--- START ---

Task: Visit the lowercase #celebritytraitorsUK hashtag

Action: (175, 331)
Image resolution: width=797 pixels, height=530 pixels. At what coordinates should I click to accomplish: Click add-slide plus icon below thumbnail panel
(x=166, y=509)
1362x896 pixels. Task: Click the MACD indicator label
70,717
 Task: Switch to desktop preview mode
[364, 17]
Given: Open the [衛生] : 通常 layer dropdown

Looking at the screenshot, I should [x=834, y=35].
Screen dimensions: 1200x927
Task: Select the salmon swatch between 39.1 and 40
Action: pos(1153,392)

--- END ---

**TO DO**: Up to the line containing "Task: Switch to desktop preview mode", skip everything; from that line through the last line above, return each line exactly.

**REPLY**:
 Task: Switch to desktop preview mode
[364, 17]
Given: Open the [衛生] : 通常 layer dropdown

Looking at the screenshot, I should [x=834, y=35].
Screen dimensions: 1200x927
Task: Select the salmon swatch between 39.1 and 40
Action: pos(1153,392)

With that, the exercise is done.